Bref, vous l’aurez compris, ma robe et moi, une longue histoire, en espérant ne pas la perdre, ne pas me la faire voler (touche pas à ma robe !) ; elle a un peu vieilli, elle a beaucoup servi, elle servira encore et en corps, je lui suis fidèle et il ne me viendrait pas à l’esprit de la laisser au bureau, l’oubliant en partant au Palais. C’est un réflexe, à chaque fois que je dois plaider, je la touche, je la roule, bref je la prends ; il m’arrive d’être dur avec elle mais je la gratifie d’un bain complet chaque année, je fais attention à son rabat que je nettoie et change régulièrement ; parfois elle perds quelques poils au niveau de l’hermine mais elle se refuse à l’épilation totale, pas son genre ! 😉

Elle tient bon, souvent contre vents et marée… à cœur vaillant rien d’impossible… c’est ma robe, tout simplement…

9 Commentaires

  • Trackback: Nous avons toujours à apprendre des « anciens » ! | Changeur-Avocat

  • Posté par 2 Décembre 2014

    Stéphane

    Très beau message d’amour du métier

  • Posté par 4 Décembre 2014

    Anne-Cécile

    Merci pour ce partage fait avec beaucoup d’humour sur cette relation si particulière qui s’est instaurée depuis ces années entre Elle et vous. J’ai découvert votre page, je découvre votre blog et j’espère réussir à trouver du temps pour parcourir vos écrits et vos positions, même si je ne les partage pas forcément.
    Bonne plume :-)

  • Posté par 11 Décembre 2014

    Marie Helene

    félicitation, hâte de découvrir le livre.
    Ces quelques lignes sont riche en expérience, un peu sourire en lisant ses lignes.
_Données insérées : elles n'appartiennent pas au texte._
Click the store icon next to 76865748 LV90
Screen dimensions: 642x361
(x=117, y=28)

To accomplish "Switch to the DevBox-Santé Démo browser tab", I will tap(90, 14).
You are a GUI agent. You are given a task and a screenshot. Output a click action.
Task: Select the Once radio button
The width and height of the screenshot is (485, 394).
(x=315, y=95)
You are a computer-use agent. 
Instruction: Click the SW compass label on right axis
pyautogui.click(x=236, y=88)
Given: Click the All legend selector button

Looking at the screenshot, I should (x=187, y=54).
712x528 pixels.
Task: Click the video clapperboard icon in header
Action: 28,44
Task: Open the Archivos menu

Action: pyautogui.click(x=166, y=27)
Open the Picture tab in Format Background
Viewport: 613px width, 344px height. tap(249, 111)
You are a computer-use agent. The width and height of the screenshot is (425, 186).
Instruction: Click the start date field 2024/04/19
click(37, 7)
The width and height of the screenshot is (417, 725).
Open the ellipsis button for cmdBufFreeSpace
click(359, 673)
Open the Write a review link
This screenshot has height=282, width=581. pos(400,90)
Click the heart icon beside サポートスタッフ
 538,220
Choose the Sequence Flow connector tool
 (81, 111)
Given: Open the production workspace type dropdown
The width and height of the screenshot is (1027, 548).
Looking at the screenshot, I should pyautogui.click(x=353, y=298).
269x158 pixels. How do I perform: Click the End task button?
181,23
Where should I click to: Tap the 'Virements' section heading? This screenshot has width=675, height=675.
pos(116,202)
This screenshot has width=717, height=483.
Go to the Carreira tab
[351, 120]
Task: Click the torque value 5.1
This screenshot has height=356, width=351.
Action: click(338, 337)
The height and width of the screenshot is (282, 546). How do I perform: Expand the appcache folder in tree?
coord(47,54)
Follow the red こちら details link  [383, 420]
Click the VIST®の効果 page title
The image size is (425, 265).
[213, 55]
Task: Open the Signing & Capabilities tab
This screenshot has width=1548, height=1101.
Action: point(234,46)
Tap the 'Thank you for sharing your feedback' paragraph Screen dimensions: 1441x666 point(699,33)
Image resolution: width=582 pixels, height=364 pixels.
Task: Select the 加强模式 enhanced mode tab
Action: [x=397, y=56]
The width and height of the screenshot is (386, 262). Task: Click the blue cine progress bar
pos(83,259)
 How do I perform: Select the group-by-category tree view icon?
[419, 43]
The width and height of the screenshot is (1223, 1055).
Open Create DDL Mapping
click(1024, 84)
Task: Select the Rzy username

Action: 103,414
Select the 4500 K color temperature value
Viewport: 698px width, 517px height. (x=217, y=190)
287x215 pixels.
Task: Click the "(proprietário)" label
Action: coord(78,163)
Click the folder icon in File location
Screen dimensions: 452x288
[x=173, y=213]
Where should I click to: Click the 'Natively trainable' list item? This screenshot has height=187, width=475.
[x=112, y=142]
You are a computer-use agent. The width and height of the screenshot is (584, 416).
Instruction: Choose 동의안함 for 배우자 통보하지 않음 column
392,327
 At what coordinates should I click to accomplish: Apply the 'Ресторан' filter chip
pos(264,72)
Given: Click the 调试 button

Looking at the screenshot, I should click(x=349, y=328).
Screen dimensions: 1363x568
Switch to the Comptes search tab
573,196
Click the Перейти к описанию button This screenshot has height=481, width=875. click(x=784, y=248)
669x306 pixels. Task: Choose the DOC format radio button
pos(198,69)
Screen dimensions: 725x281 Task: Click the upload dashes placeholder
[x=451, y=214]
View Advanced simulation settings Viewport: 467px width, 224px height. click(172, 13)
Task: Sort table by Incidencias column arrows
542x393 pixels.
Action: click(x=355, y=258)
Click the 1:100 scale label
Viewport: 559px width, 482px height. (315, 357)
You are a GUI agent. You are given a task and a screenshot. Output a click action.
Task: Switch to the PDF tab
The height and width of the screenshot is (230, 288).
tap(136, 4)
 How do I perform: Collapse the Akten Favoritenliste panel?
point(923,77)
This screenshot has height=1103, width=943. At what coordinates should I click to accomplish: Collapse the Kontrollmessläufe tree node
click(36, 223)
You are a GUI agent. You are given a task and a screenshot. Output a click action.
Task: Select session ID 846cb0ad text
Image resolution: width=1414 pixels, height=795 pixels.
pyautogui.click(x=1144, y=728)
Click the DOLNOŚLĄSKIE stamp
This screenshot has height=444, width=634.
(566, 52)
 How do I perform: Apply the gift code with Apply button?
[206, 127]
  • Posté par 16 Décembre 2014

    Rodolphe MARTIN

    J’adore le style de l’écriture…
    Bravo et merci maître pour cette transmission de l’amour de la robe et du métier.

  • Posté par 3 Mai 2015

    Sonia SANZALONE

    merci Jean François pour ce morceau choisi : tellement exact, la robe est aussi un rempart contre la bêtise, du moins pour ceux qui y croient. Elle fait de nous un auxiliaire, ni femme, ni homme, mais auxiliaire au service des justes causes.
    Par contre, à Paris, les robes ont été épilées… mais elles gardent toute leur force.
    Et non, ce n’est pas par snobisme que je montre cette épilation en province et ailleurs, mais parce que ma robe, elle le vaut bien… elle et moi, c’est un tout, je n’en souhaite pas d’autre.